Change "GoSplunk" to "Splunk Community" in the lines starting at the one containing "user index count search hour type (100, 605)" and ending at the last line, and give only those lines back with nothing else altered.

Rows on where targets appear
----------------

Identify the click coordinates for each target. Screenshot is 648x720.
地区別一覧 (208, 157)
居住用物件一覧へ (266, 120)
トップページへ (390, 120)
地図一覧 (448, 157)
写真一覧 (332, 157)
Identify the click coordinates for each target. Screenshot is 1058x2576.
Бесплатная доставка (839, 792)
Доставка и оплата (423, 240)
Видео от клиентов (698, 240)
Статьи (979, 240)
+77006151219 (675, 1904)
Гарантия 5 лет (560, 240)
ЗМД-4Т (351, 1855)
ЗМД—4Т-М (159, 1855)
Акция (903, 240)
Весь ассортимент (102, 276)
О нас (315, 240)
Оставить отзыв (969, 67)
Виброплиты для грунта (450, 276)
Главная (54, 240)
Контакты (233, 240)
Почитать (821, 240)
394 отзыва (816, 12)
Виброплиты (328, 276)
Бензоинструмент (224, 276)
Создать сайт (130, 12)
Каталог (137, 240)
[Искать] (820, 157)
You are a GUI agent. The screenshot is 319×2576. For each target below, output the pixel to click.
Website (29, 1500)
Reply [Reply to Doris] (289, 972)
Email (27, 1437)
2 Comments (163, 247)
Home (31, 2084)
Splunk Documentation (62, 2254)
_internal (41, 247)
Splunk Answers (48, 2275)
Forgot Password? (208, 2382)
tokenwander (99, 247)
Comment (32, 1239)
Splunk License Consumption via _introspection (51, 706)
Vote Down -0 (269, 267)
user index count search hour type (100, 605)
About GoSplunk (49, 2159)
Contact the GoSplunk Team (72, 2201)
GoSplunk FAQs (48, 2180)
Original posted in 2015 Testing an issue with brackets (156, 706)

----------------

§ **Exercise solution**
user index count search hour type (100, 605)
About Splunk Community (49, 2159)
Contact the Splunk Community Team (72, 2201)
Splunk Community FAQs (48, 2180)
Original posted in 2015 Testing an issue with brackets (156, 706)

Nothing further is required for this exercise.